And my point is that the designers of modern Fortran didn’t understand what they were copying into Fortran, because they didn’t care to study how Niklaus Wirth’s work had actually evolved.
Modern-day OO is the evolution and logical consequence of all the attempts at decoupling interfaces from implementation that started back in the 1960ies and 1970ies.
A language that “doesn’t revolve around OOP”, as you say, must then remain confined to 1960ies and 1970ies technology. In our technology-driven society, our many computational scientists deserve much better than that.
And no, working with the existing features is not “the only option”. See our Traits proposal.

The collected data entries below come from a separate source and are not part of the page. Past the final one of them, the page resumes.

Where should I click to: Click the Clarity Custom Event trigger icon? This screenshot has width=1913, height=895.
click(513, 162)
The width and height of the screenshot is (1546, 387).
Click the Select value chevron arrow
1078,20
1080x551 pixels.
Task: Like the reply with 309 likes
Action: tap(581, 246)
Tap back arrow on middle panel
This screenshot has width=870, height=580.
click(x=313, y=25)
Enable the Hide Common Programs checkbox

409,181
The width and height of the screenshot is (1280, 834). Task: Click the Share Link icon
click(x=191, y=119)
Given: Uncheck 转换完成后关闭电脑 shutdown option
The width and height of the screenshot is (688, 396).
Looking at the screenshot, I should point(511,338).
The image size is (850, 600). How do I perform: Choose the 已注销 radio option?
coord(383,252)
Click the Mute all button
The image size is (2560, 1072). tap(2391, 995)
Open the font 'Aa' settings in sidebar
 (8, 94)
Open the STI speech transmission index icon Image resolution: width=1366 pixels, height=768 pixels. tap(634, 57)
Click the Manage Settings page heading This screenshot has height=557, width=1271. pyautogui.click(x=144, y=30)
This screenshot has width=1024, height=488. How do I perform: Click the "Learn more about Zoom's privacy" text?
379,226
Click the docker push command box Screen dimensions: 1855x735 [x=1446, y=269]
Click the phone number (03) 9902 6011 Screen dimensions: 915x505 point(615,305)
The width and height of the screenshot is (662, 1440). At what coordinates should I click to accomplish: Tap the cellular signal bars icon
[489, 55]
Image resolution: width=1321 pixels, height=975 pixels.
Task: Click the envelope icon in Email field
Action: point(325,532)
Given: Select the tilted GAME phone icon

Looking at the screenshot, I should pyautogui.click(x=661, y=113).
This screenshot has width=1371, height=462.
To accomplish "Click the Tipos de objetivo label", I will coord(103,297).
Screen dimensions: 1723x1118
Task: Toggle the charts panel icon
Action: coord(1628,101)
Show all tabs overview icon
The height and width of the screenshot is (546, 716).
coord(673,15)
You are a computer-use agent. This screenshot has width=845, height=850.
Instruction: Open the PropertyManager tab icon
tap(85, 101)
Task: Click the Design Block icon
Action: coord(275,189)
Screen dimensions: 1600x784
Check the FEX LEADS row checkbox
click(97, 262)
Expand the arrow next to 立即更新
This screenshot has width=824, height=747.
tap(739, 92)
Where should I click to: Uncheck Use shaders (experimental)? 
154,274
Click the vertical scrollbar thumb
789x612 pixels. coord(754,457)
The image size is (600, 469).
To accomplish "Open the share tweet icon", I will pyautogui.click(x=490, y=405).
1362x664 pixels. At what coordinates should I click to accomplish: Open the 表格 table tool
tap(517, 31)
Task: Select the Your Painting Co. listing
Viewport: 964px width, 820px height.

No offense but I challenge you to provide one concrete example in the field of scientific computing where the reality of OOP has lived up to the hype. We went to the moon without OOP and could just as easily reach the stars without OOP. Don’t get me wrong. I don’t dismiss all of OOP. I just apply it in the areas where it makes a little sense to use it. I think all Fortran programmers can benefit from reading a good Design Patterns book. I just don’t believe that OOP should be the end all and be all of scientific programming. Anyone who has embarked on an OOP journey with Fortran will reach a point in their developement phase where they realized they could have had simpler code that was easier to maintain (if you are willing to commit to rigid coding standards, peer review of code, and standardized code maintenance practices) and more performant if they had just written it in good old procedural fashion.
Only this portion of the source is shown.